I am studying a definition of an extensive category:
An extensive category is a category $E$ with finite coproducts such that pullbacks of finite-coproduct injections along arbitrary morphisms exist and finite coproducts are disjoint and stable under pullback.
I would like to verify my understanding of the part "pullbacks of finite-coproduct injections along arbitrary morphisms exist": Let $f_A:A \to C$ and $f_B:B \to C$ be arbitrary morphisms.
Does that part imply that there exists a pullback $P$ with some morphisms $p_A:P \to A$ and $p_B:P \to B$ such that $f_A \circ p_A = f_B \circ p_B$?

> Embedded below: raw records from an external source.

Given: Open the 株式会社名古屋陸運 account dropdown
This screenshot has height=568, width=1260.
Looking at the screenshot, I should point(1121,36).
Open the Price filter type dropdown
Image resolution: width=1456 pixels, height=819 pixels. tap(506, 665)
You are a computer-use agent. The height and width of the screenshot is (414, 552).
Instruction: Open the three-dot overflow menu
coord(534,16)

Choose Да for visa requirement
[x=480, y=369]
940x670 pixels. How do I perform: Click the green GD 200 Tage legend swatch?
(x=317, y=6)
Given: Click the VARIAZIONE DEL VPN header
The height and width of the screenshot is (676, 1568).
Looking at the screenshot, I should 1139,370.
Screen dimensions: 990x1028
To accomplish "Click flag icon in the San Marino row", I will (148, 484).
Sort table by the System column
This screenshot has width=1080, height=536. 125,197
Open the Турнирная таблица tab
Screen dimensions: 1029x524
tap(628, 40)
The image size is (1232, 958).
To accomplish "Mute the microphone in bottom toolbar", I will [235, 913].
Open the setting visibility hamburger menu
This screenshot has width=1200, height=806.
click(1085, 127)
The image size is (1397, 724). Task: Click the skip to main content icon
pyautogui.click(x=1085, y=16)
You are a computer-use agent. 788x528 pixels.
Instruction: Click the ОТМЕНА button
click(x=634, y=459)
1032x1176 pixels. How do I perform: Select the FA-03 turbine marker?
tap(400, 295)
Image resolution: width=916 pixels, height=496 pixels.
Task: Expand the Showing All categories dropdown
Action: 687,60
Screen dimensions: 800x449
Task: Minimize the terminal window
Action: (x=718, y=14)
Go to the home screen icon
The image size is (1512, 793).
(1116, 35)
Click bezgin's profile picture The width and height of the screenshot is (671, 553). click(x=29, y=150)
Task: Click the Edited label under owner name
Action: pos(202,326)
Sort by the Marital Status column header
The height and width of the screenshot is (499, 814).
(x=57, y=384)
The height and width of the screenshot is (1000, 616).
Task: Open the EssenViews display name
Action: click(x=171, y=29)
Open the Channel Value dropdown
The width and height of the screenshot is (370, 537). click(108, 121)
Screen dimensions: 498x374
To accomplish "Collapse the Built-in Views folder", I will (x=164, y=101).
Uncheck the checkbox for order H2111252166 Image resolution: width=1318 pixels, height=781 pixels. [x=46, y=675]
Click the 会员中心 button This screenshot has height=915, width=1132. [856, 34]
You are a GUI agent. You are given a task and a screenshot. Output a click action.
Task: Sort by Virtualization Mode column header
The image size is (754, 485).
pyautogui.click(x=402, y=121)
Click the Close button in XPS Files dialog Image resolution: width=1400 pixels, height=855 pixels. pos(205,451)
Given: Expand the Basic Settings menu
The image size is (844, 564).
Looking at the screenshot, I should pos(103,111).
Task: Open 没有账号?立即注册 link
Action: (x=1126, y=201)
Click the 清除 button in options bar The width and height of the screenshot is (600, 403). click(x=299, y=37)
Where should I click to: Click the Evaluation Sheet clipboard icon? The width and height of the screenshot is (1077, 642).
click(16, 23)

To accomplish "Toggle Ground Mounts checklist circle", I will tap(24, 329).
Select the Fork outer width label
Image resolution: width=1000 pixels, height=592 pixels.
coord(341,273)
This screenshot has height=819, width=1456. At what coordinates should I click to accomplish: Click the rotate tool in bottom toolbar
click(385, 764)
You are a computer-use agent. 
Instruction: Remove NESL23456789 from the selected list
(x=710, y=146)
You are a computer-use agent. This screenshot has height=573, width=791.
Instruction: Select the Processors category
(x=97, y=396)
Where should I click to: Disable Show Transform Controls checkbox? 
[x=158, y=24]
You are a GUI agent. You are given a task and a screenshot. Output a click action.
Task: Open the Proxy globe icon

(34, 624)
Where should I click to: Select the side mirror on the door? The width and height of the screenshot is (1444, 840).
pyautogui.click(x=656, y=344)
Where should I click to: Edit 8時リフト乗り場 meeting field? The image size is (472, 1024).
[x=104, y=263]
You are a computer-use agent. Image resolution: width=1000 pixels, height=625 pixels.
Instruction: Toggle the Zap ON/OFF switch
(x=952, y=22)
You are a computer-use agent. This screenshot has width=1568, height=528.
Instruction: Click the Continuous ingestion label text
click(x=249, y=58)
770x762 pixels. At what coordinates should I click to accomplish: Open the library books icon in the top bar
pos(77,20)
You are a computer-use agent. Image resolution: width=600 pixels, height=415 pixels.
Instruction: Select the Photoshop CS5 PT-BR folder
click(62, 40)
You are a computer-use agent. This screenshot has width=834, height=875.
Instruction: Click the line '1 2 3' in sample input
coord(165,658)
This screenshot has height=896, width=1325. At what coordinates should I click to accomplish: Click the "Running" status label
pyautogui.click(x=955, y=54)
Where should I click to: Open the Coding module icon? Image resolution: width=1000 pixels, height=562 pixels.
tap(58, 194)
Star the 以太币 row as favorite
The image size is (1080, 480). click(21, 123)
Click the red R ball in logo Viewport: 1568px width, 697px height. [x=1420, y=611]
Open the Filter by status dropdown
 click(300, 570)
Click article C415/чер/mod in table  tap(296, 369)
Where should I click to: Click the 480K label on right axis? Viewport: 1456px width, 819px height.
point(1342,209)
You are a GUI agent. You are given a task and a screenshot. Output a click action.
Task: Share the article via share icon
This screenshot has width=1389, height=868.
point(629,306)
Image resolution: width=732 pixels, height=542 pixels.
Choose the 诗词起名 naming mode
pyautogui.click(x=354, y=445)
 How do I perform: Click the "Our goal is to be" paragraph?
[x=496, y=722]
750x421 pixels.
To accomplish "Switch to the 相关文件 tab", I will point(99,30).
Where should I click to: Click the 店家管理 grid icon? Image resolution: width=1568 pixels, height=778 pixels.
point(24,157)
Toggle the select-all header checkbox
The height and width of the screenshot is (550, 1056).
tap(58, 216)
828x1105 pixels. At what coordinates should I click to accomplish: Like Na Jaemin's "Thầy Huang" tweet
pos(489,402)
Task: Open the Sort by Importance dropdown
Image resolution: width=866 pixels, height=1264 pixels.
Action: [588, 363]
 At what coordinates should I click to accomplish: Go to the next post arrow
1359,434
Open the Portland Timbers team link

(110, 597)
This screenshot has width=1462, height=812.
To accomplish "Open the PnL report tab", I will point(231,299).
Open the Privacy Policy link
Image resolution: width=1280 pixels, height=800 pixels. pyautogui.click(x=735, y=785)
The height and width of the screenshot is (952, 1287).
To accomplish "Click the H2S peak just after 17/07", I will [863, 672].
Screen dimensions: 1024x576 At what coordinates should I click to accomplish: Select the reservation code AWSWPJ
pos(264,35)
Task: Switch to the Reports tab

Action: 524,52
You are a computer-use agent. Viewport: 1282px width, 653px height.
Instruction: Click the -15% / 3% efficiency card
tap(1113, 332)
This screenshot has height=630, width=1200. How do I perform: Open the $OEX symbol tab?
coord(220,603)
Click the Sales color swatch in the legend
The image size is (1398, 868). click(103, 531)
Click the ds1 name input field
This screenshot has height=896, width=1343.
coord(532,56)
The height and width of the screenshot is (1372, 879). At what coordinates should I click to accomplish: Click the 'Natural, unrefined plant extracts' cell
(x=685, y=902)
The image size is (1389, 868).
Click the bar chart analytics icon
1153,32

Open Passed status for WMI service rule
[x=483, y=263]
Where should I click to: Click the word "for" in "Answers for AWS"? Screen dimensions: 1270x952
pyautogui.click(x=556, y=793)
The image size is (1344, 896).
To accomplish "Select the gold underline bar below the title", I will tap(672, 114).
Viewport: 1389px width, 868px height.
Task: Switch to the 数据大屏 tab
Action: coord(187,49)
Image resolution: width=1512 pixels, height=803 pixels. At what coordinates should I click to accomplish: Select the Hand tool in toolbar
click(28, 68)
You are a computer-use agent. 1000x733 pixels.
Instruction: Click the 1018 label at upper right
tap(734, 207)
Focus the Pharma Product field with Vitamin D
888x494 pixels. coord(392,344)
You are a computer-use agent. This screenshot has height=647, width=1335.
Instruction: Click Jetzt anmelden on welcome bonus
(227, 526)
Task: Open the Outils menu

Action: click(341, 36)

Are these morphisms $p_A$ and $p_B$ (called) finite-coproduct injections? But then how does their finite-coproduct relate to the pullback $P$?
To be honest, I think I am lost. If I could see the words transformed to the symbols, it would remove ambiguity and uncertainty for me.
Thanks to Zhen Lin for his comment, here is what I believe is the correct interpretation of the words and phrases having been unclear to me.
i) The pullback of the morphism $f_A:A \to C$ along the morphism $f_B:B \to C$ is the morphism $p_B:P \to B$ where $\langle P, p_A, p_B \rangle$ is the pullback, i.e. $f_A \circ p_A = f_B \circ p_B$ where $P$ is universal.
ii) Then the sentence "pullbacks of finite-coproduct injections along arbitrary morphisms exist" means the following: Let $i_A:A \to A \coprod B$ be a coproduct injection and let $f:D \to A \coprod B$ be an arbitrary morphism. Then the pair of the arrows $\langle i_A, f \rangle$ has a pullback.